Only woman writing powerful dramas on Broadway today is blonde, 33-year-old Lillian Hellman. In 1934 she burst like a bomb over Broadway with her first play, the gripping, scandalous, tragic The Children's Hour. But for years before that New Orleans-born, Manhattan-bred Playwright Hellman had piled up theatrical experience as pressagent and playreader. The Children's Hour was scarcely off on its 20-month run when Lillian Hellman was rushed to Hollywood. There she adapted such cinema hits as The Dark Angel, These Three (the movie version of The Children's Hour), Dead End. In 1936 her second play, Days to Come, opened on Broadway, got a poor press, closed.

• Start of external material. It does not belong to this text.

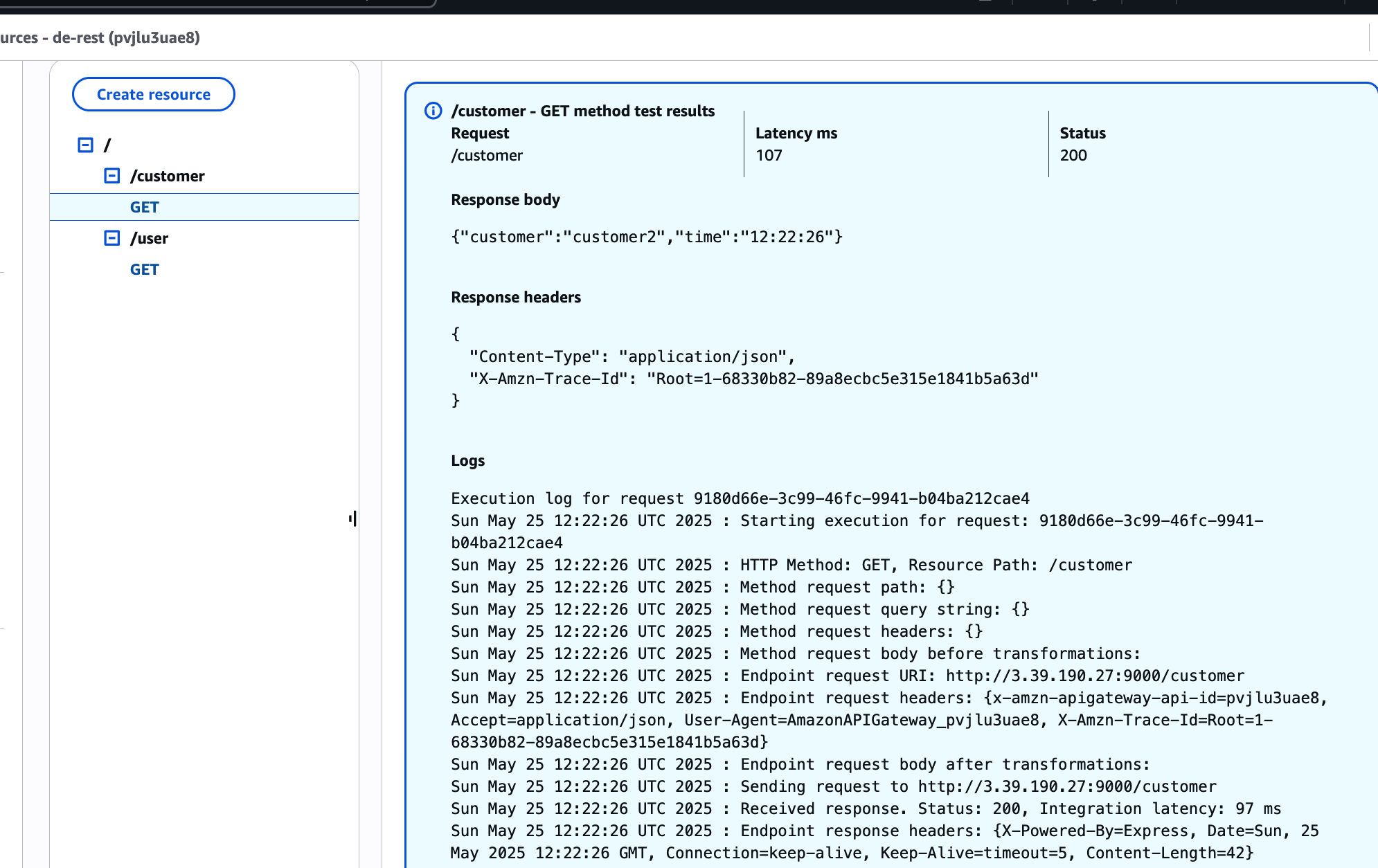Select the /user resource label
Image resolution: width=1378 pixels, height=868 pixels.
[x=150, y=238]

Packed with drama and feeling, Lillian Hellman's plays meet their grim situations headon. A moralist, not a misanthrope, Playwright Hellman ferrets out evil and malice not to wallow in them but to flay them alive. Witty, sociable, personally far from stern, Lillian Hellman is happiest while lazing through an amphibian summer on an island off Connecticut, with such friends as Dorothy Parker (who suggested the title for The Little Foxes), Dashiell Hammett, Arthur Kober. But today, awake to the troubled world around her, Lillian Hellman loafs seldom. Militantly antifascist, she two years ago spent a month under bombardment visiting Loyalist Spain, returned to champion its cause all over the U. S. Her next play will be a dramatization of one of the earliest and one of the greatest of social-minded novels, Zola's Germinal.